▸ **What is being asked**: Print every line below exactly as written, but leave the pictures behind.

(Dataset entries)
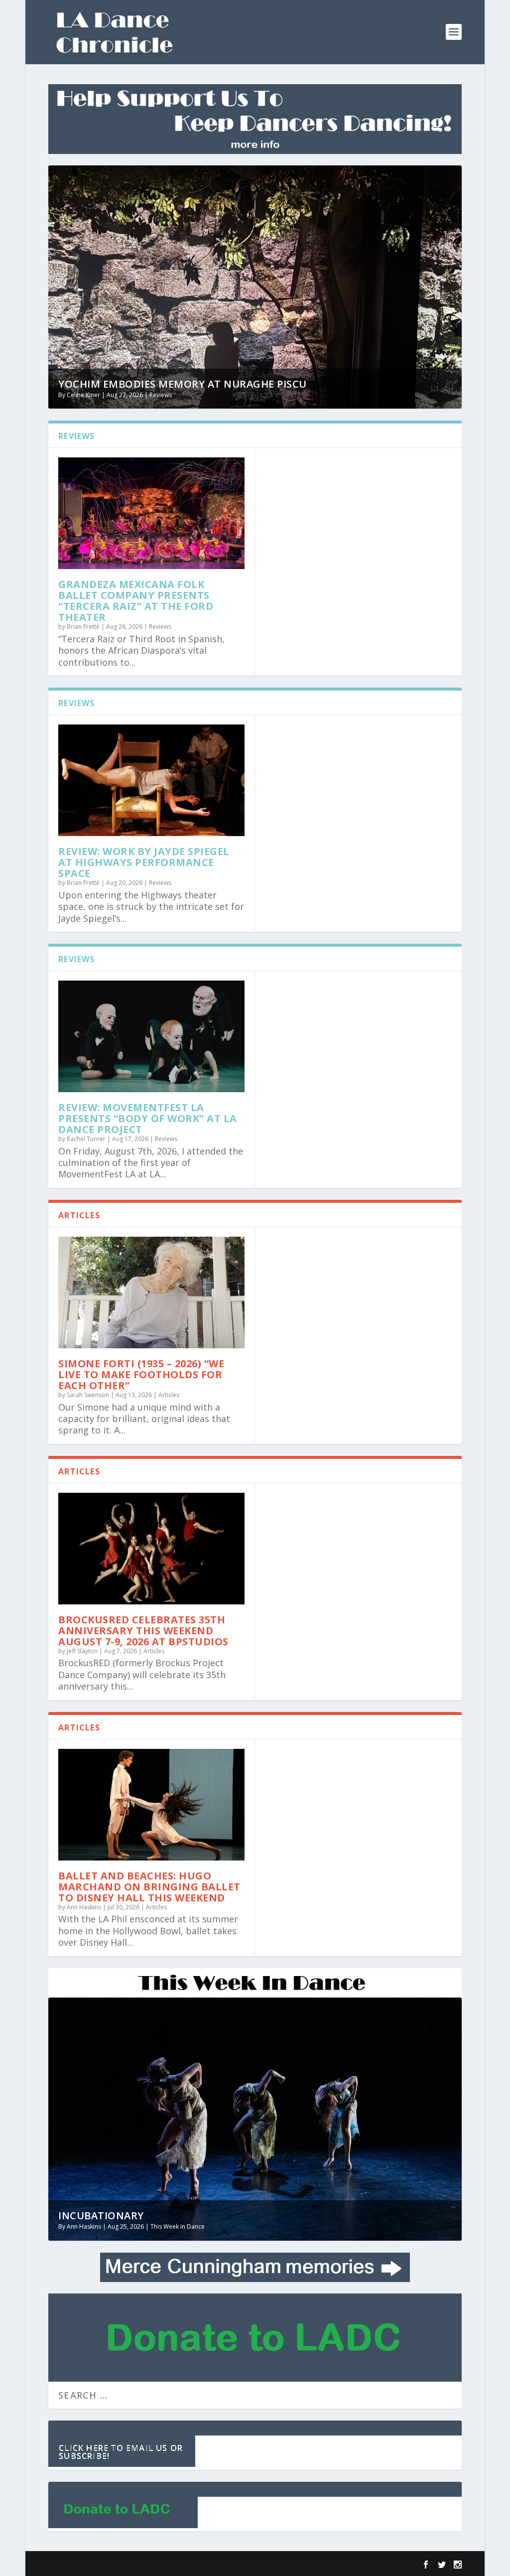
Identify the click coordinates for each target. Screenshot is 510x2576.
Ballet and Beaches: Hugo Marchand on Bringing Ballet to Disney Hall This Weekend (149, 1886)
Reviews (160, 395)
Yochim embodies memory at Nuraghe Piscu (182, 384)
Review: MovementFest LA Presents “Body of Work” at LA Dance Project (147, 1118)
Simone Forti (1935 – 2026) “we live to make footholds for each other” (141, 1374)
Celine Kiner (83, 395)
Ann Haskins (84, 1907)
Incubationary (101, 2215)
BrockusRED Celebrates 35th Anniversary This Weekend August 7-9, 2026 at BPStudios (143, 1630)
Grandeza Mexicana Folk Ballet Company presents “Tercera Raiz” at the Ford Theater (135, 600)
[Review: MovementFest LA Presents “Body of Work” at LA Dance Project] (151, 1036)
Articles (168, 1395)
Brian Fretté (83, 626)
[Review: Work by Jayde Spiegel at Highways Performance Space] (151, 780)
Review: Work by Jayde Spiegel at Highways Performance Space (144, 862)
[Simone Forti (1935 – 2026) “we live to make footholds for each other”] (151, 1292)
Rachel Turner (86, 1139)
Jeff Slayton (82, 1651)
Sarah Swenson (88, 1395)
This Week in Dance (177, 2226)
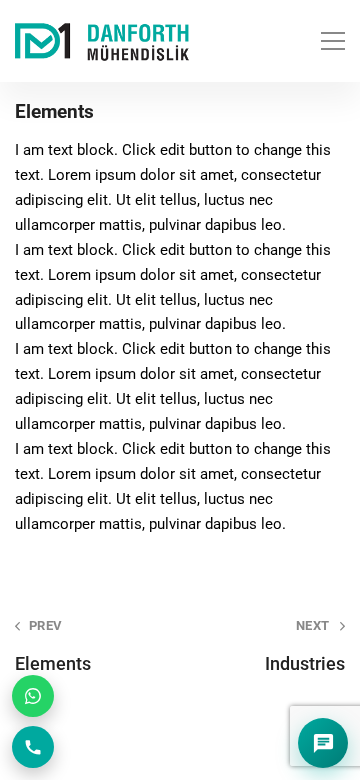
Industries (305, 646)
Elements (53, 646)
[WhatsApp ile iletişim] (33, 696)
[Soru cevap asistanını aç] (323, 743)
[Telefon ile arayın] (33, 747)
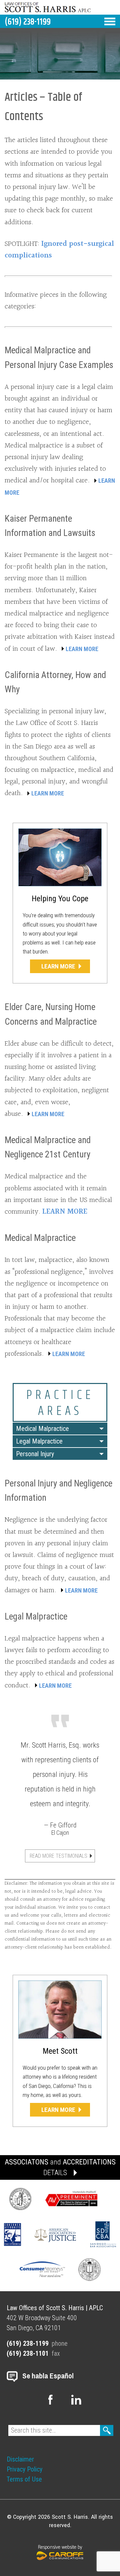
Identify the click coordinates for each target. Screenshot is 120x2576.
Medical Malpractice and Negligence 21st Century (48, 1147)
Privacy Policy (24, 2469)
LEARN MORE (82, 648)
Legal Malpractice (39, 1441)
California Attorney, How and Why (55, 682)
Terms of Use (24, 2479)
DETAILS (55, 2172)
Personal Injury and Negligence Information (58, 1490)
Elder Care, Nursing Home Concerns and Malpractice (51, 1014)
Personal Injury (35, 1454)
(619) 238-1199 (28, 22)
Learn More (58, 966)
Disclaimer (20, 2459)
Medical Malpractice (40, 1238)
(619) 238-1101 (28, 2353)
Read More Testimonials (58, 1856)
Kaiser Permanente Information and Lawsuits (50, 525)
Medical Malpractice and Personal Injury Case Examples (59, 357)
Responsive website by (60, 2547)
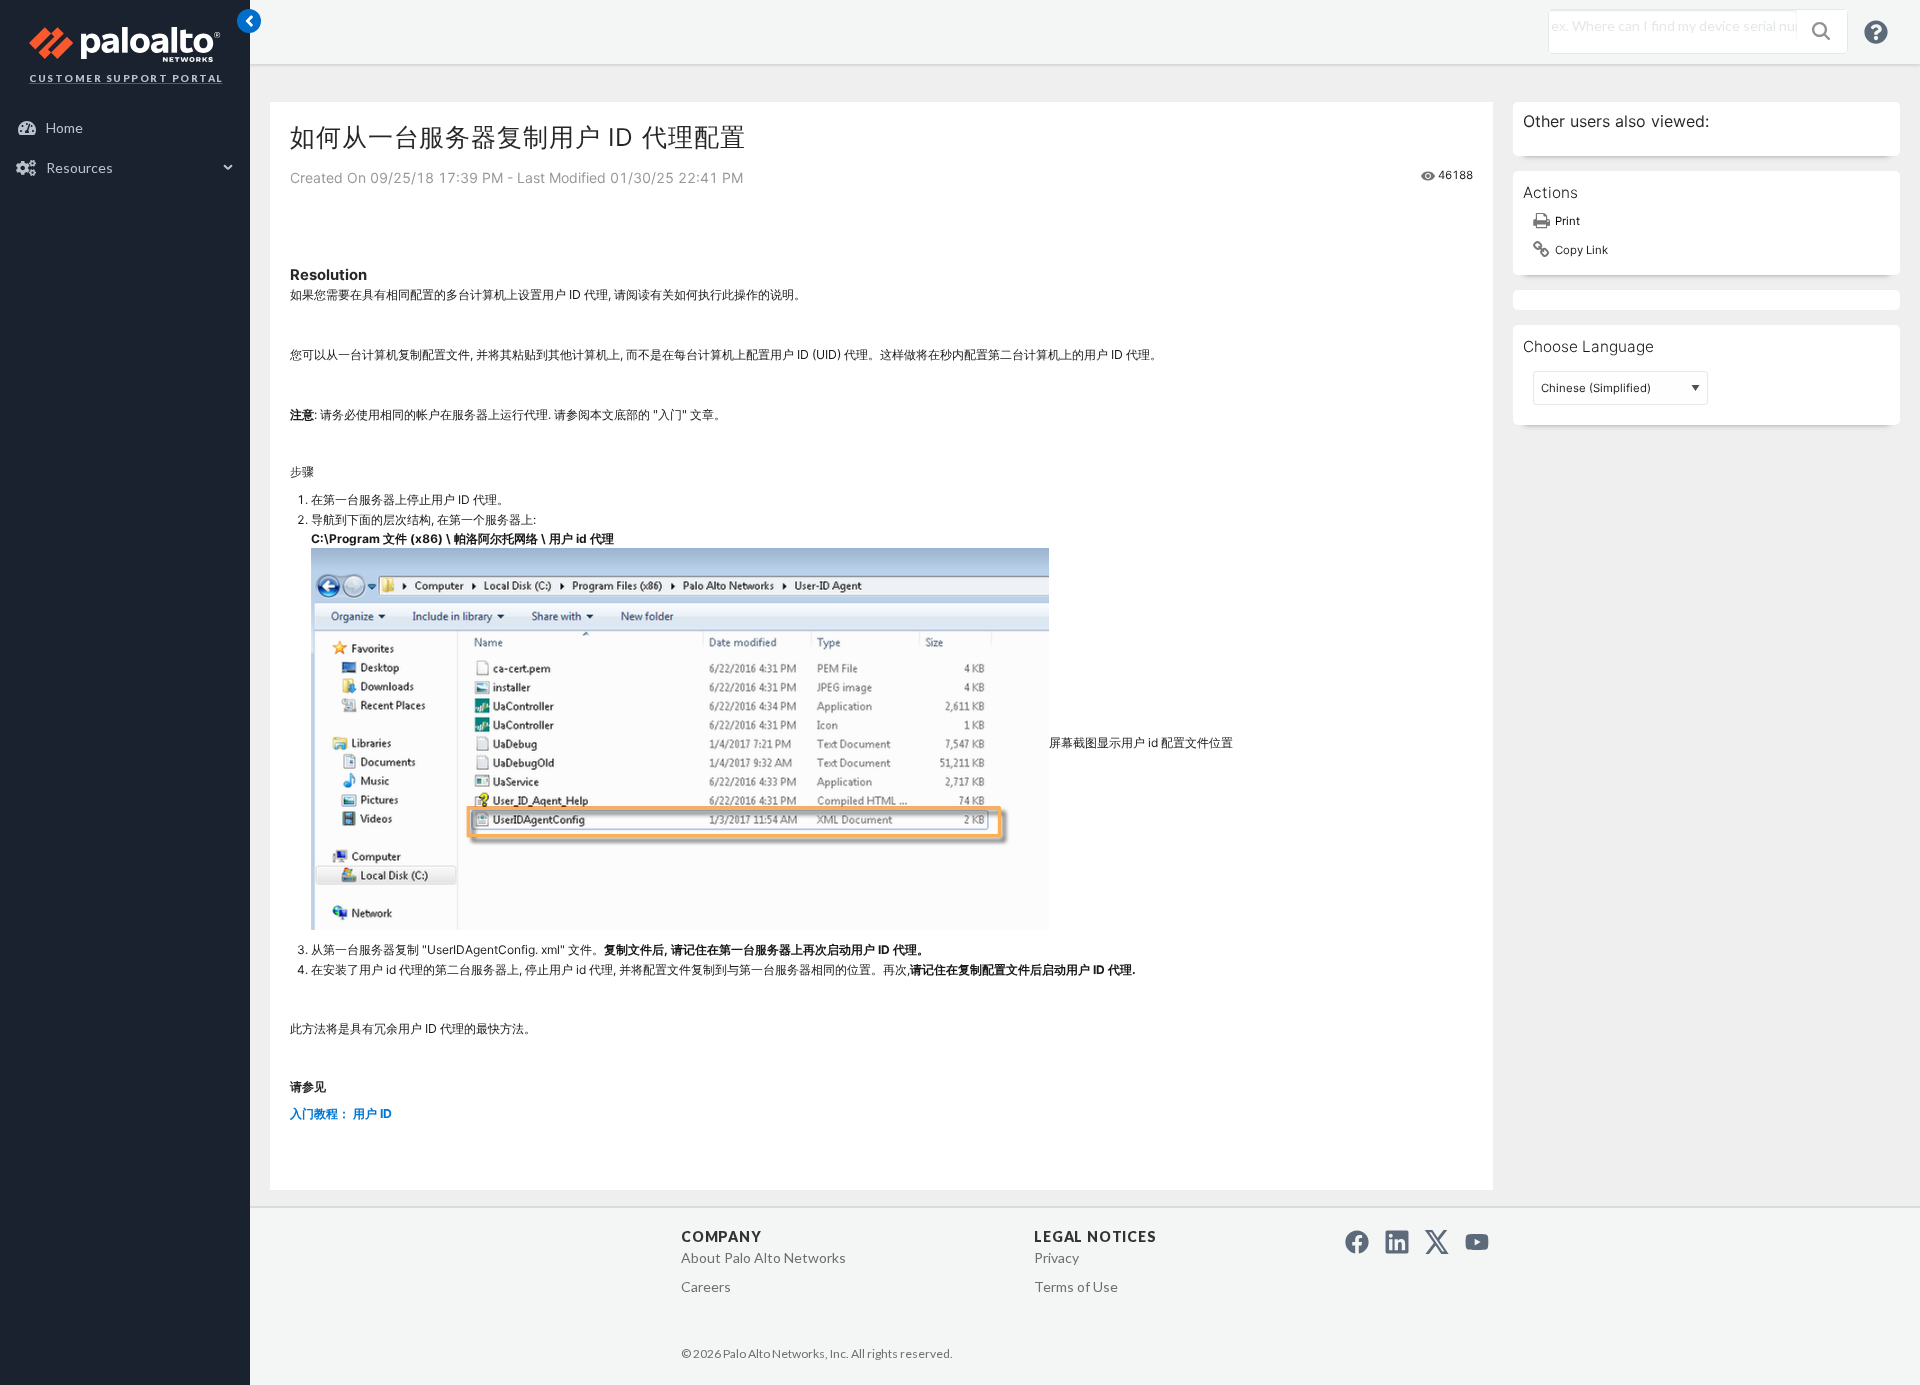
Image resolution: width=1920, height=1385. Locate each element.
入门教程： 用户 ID (341, 1113)
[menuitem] (125, 128)
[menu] (125, 148)
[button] (1821, 31)
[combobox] (1668, 26)
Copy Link (1581, 250)
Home (64, 127)
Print (1567, 221)
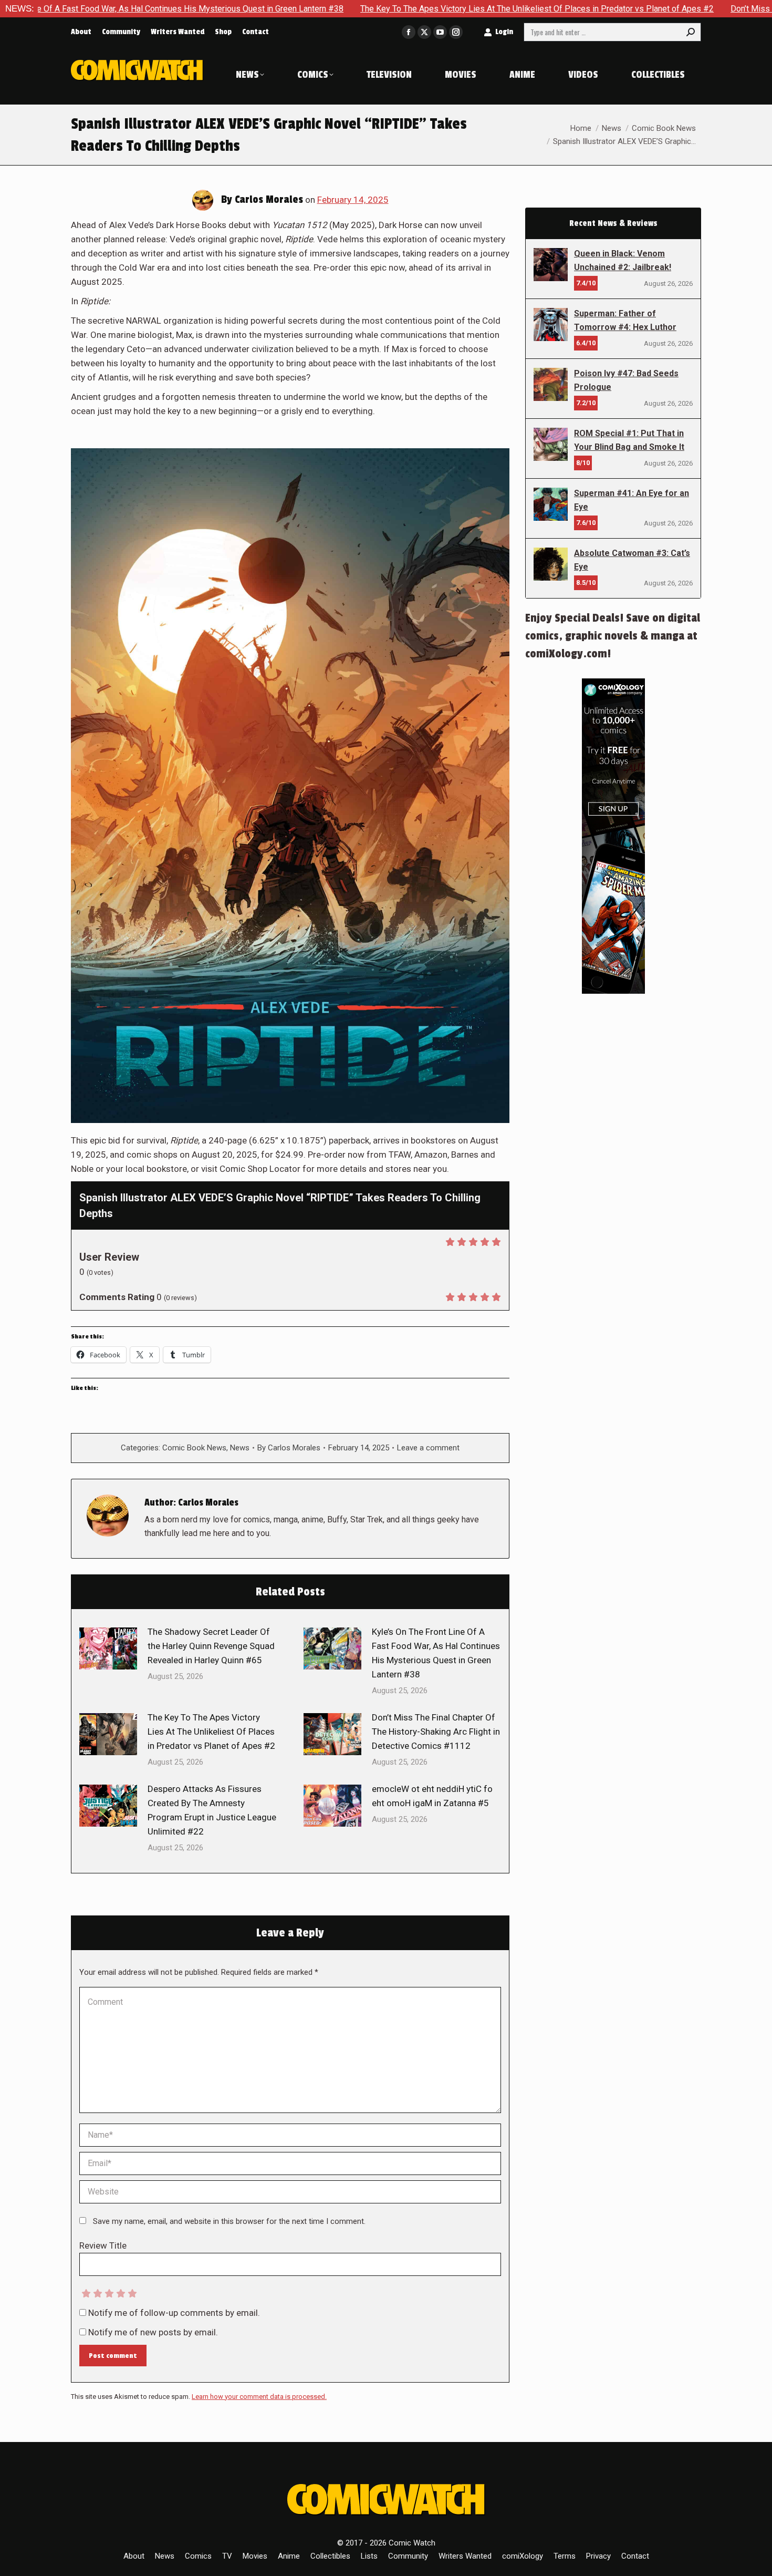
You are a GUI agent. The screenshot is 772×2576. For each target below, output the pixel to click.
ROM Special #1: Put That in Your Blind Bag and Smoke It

▸ **Response area**:
Identify the click coordinates for each target. Screenshot is 510x2576.
Ballet and Beaches: Hugo Marchand on Bringing Ballet to Disney Hall This Weekend (149, 1886)
Reviews (160, 395)
Yochim embodies memory at Nuraghe Piscu (182, 384)
Review: MovementFest LA Presents “Body of Work” at LA Dance Project (147, 1118)
Simone Forti (1935 – 2026) “we live to make footholds for each other” (141, 1374)
Celine Kiner (83, 395)
Ann Haskins (84, 1907)
Incubationary (101, 2215)
BrockusRED Celebrates 35th Anniversary This Weekend August 7-9, 2026 at BPStudios (143, 1630)
Grandeza Mexicana Folk Ballet Company presents “Tercera Raiz” at the Ford Theater (135, 600)
[Review: MovementFest LA Presents “Body of Work” at LA Dance Project] (151, 1036)
Articles (168, 1395)
Brian Fretté (83, 626)
[Review: Work by Jayde Spiegel at Highways Performance Space] (151, 780)
Review: Work by Jayde Spiegel at Highways Performance Space (144, 862)
[Simone Forti (1935 – 2026) “we live to make footholds for each other”] (151, 1292)
Rachel Turner (86, 1139)
Jeff Slayton (82, 1651)
Sarah Swenson (88, 1395)
This Week in Dance (177, 2226)
Industries (305, 646)
Elements (53, 646)
[WhatsApp ile iletişim] (33, 696)
[Soru cevap asistanını aç] (323, 743)
[Telefon ile arayın] (33, 747)
Identify the click coordinates for each target. Screenshot is 120x2576.
Medical Malpractice and Negligence 21st Century (48, 1147)
Privacy Policy (24, 2469)
LEARN MORE (82, 648)
Legal Malpractice (39, 1441)
California Attorney, How and Why (55, 682)
Terms of Use (24, 2479)
DETAILS (55, 2172)
Personal Injury and Negligence Information (58, 1490)
Elder Care, Nursing Home Concerns and Malpractice (51, 1014)
Personal Injury (35, 1454)
(619) 238-1199 (28, 22)
Learn More (58, 966)
Disclaimer (20, 2459)
Medical Malpractice (40, 1238)
(619) 238-1101 (28, 2353)
Read More Testimonials (58, 1856)
Kaiser Permanente Information and Lawsuits (50, 525)
Medical Malpractice and Personal Injury Case Examples (59, 357)
Responsive website by (60, 2547)
Image resolution: width=1920, height=1385. Locate each element.
入门教程： 用户 ID (341, 1113)
[menuitem] (125, 128)
[menu] (125, 148)
[button] (1821, 31)
[combobox] (1668, 26)
Copy Link (1581, 250)
Home (64, 127)
Print (1567, 221)
You are a GUI agent. The screenshot is 772×2576. For each target below, output the pixel to click.
ROM Special #1: Put That in Your Blind Bag and Smoke It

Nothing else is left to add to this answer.